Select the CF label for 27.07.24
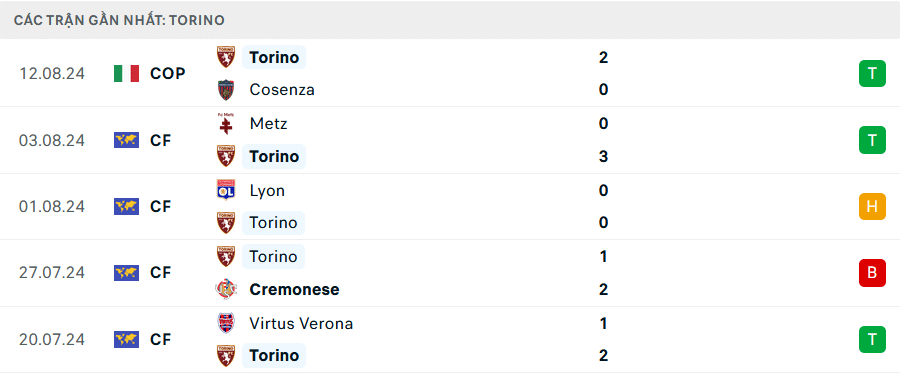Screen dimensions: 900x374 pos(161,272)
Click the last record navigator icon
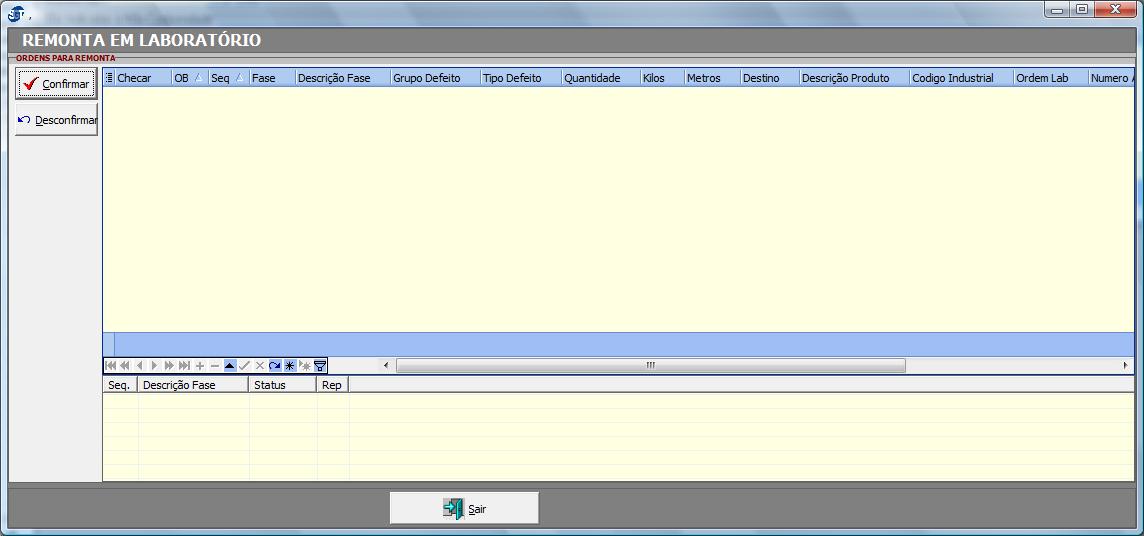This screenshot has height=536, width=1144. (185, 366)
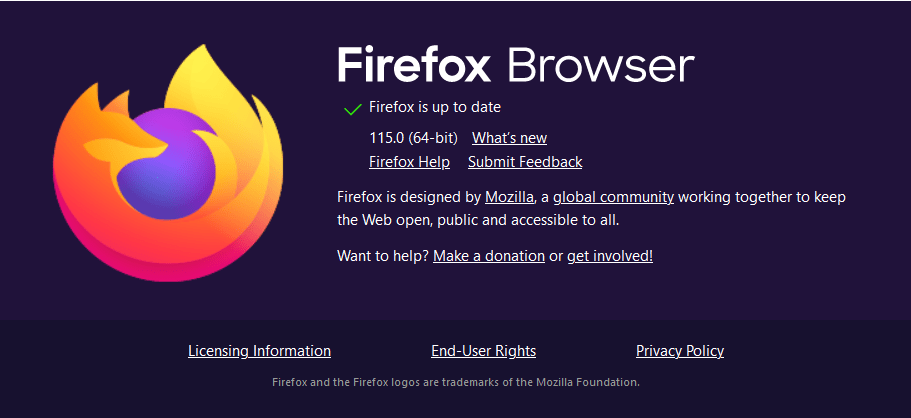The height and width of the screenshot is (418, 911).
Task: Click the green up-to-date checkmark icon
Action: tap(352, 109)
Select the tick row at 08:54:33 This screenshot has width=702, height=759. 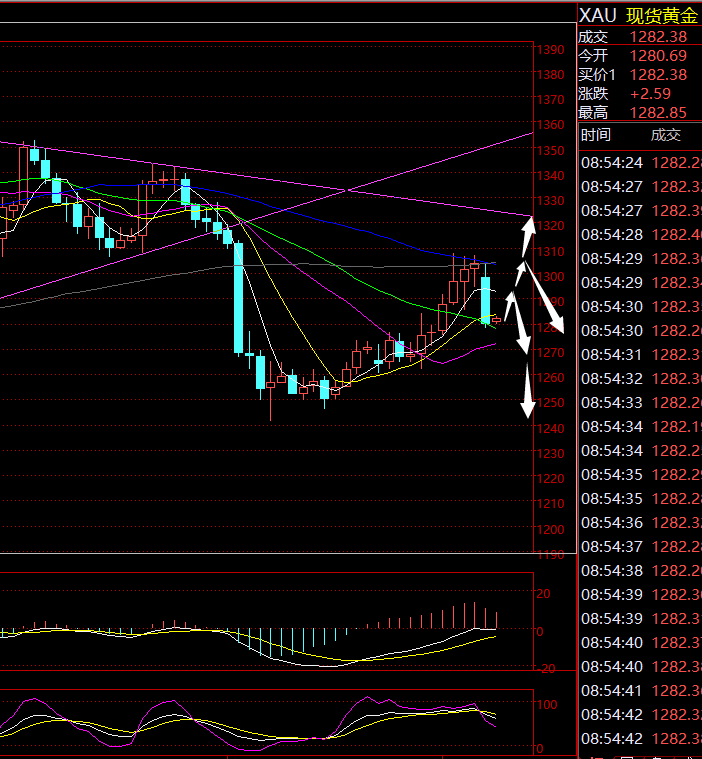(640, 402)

§

§ Aim: Please copy the entries word for word, from the start of the entries through the line that contains "Action: tap(352, 109)", and leave the pictures out of your copy.

§ Exercise answer:
Select the CF label for 27.07.24
Screen dimensions: 900x374 pos(161,272)
Click the last record navigator icon
This screenshot has height=536, width=1144. (185, 366)
The height and width of the screenshot is (418, 911).
Task: Click the green up-to-date checkmark icon
Action: tap(352, 109)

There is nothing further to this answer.